Copilot AI left a comment

Choose a reason for hiding this comment

The reason will be displayed to describe this comment to others. Learn more.

Pull request overview

This PR introduces a pluggable dynamic configuration system (file + DB + composite sources) with hot-reload capabilities, including per-module in-place reconfiguration and server/runtime integration for watching/polling and an API endpoint to reconfigure modules.

Changes:

  • Added ConfigSource implementations (file/database/composite) plus change detection (hashing, watcher, poller).
  • Added config diffing + ConfigReloader to decide between partial module reconfigure vs full engine reload.
  • Added interfaces.Reconfigurable and engine/server wiring for hot reload (--watch, DB poller, and module reconfigure HTTP endpoint).

Reviewed changes

Copilot reviewed 23 out of 23 changed files in this pull request and generated 9 comments.

Show a summary per file
File Description
store/pg_config.go PostgreSQL-backed config document store with hash + history.
store/pg_config_test.go Integration test for PGConfigStore CRUD/version/hash behavior.
store/pg.go Wires PGConfigStore into PGStore via ConfigDocs().
store/migrations/010_config_documents.sql Adds tables/indexes for config documents + history.
interfaces/reconfigurable.go Defines module Reconfigurable interface for runtime config updates.
engine.go Adds StdEngine.ReconfigureModules to apply per-module updates.
engine_reconfig_test.go Unit tests for ReconfigureModules behavior and failure modes.
config/source.go Introduces ConfigSource, change event, and config hashing helper.
config/source_file.go File-backed config loader + file content hashing.
config/source_file_test.go Tests for file source load/hash/name/path behavior.
config/watcher.go fsnotify-based file watcher with debounce + hash-based change detection.
config/watcher_test.go Tests for watcher debounce/change/stop behavior.
config/source_db.go Database-backed config loader with caching + hash fast-path.
config/source_db_test.go Tests for DB source load/cache/hash/name and ConfigSource conformance.
config/source_db_poller.go Poller for periodically detecting DB config changes.
config/source_db_poller_test.go Tests for DB poller change detection and stop/cancel behavior.
config/source_composite.go Composite source overlays configs across multiple backends.
config/source_composite_test.go Tests for composite overlay semantics + hash/name.
config/diff.go Module/non-module diff helpers to drive reload decisions.
config/diff_test.go Tests for module diffing and non-module change detection.
config/reloader.go Coordinator that chooses partial reconfigure vs full reload.
config/reloader_test.go Tests for partial reconfigure vs full reload fallback logic.
cmd/server/main.go Adds --watch hot reload wiring, DB poller wiring, and module reconfigure endpoint.

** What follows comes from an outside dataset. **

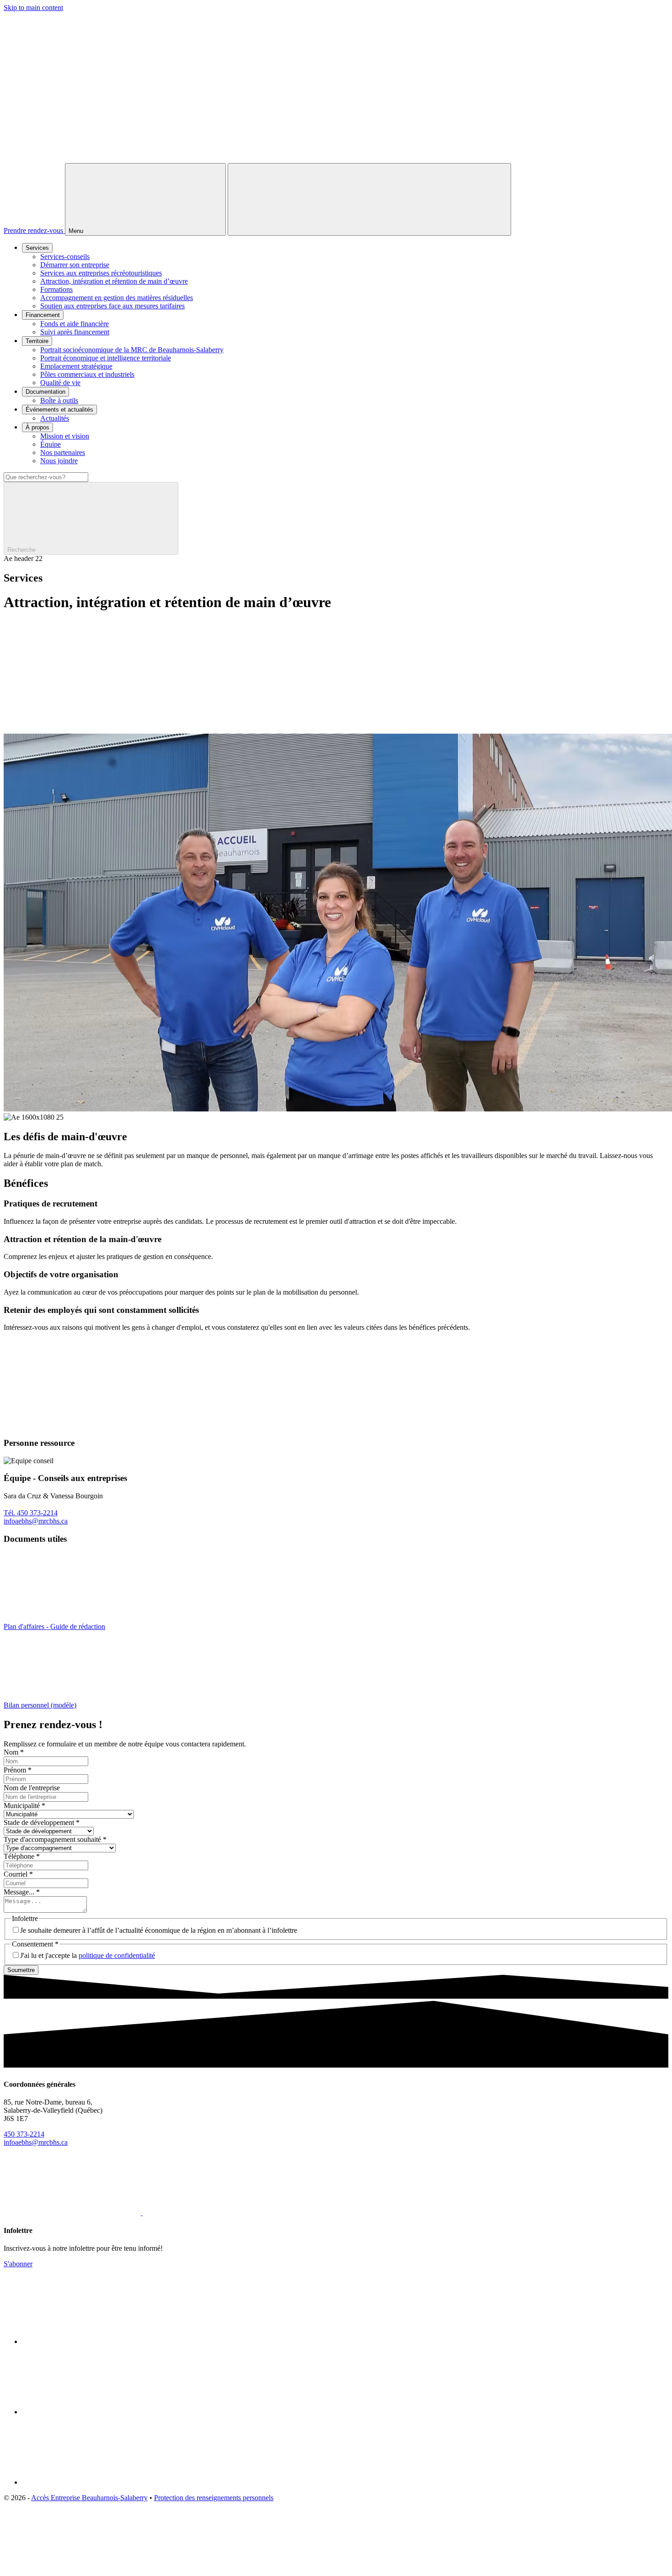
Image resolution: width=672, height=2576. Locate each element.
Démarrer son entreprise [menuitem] (74, 265)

Comment on lines +99 to +114
// Hash returns the SHA256 hex digest of the stored config bytes. It first
// tries the fast path of fetching the pre-computed hash from the database,
// and falls back to loading the full document if that fails.
func (s *DatabaseSource) Hash(ctx context.Context) (string, error) {
hash, err := s.store.GetConfigDocumentHash(ctx, s.key)
if err == nil {
return hash, nil
}
// Fallback: load and hash.
if _, loadErr := s.Load(ctx); loadErr != nil {
return "", loadErr
}
s.mu.RLock()
defer s.mu.RUnlock()
return s.cachedHash, nil
}
Copy link

Copilot AI Feb 27, 2026

Choose a reason for hiding this comment

The reason will be displayed to describe this comment to others. Learn more.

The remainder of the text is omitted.